ARTES 8 Alphabus/Alphasat is dedicated to the development and deployment of Alphasat I-XL. Alphasat 1-XL is being built in partnership between ESA and European operator Inmarsat by Astrium. It is the first satellite to use Alphabus, the new European high-power telecommunications platform jointly developed by Astrium and Thales Alenia Space under a joint contract from ESA and the French space agency, CNES.

Alphabus is the coordinated European response to the increased market demand for larger telecommunication payloads. It is now available on the commercial market to accommodate missions with up to 18 kW of payload power. The new developments within the Alphabus Extension programme will extend the range up to 22 kW.

Alphasat I-XL carries a new generation of advanced geomobile communications payload in L-band that will augment Inmarsat’s Broadband Global Area Network (BGAN) service, enabling communications across Europe, Asia, Africa and the Middle East with increased capacity. Weighing more than 6,000kg, Alphasat I-XL is planned for launch in 2013 on Ariane 5.

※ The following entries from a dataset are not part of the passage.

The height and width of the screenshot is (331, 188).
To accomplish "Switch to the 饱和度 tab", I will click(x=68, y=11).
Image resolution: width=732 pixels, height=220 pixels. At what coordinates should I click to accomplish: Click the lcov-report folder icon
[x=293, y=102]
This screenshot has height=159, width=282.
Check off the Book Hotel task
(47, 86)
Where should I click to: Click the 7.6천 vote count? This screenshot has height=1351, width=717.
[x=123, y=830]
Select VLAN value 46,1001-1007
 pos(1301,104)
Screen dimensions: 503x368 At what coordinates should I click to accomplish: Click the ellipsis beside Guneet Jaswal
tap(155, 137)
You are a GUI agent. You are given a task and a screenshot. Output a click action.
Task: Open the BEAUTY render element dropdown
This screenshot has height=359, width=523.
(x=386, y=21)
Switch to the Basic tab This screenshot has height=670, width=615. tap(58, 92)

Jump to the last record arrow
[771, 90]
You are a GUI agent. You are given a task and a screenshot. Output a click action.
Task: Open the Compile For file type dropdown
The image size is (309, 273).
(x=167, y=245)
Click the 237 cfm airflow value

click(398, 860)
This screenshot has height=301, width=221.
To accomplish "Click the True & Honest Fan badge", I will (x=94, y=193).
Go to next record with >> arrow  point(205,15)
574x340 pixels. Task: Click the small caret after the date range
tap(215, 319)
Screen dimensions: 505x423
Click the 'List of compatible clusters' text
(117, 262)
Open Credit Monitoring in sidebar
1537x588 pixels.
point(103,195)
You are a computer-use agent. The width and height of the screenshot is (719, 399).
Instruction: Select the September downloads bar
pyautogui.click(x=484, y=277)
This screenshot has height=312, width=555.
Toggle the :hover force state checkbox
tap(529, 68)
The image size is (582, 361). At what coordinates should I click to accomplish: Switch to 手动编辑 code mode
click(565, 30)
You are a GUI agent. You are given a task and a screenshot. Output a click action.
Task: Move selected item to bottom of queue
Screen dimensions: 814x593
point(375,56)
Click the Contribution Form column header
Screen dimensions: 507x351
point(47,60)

Alphasat I-XL also carries four technology demonstration payloads developed through ESA’s Advanced Research in Telecommunications Systems (ARTES) programme.

Laser communication and Ka-band downlink

The advanced laser terminal provides optical communications at 2.8 Gbit/s from Earth observation satellites in low-Earth orbit to a geostationary orbit. A Ka-band transmitter sends the data to a ground station.

Q/V-band communication and propagation

A repeater explores the use of these frequencies for future applications. In parallel, experiments with the propagation beacon measure the effects of Earth’s atmosphere on radio waves in the band.

Startracker

A sensor with active pixel detector is included to gain early flight experience on this new product, capable of very accurate and autonomous attitude acquisition. The sensor is highly resistant to the radiation environment in geostationary orbit.

Environmental testing and radiation sensor

The environment effects facility tests electronic components and solid-state materials in the radiation environment of geostationary orbit. A particle spectrometer measures these radiation levels in parallel.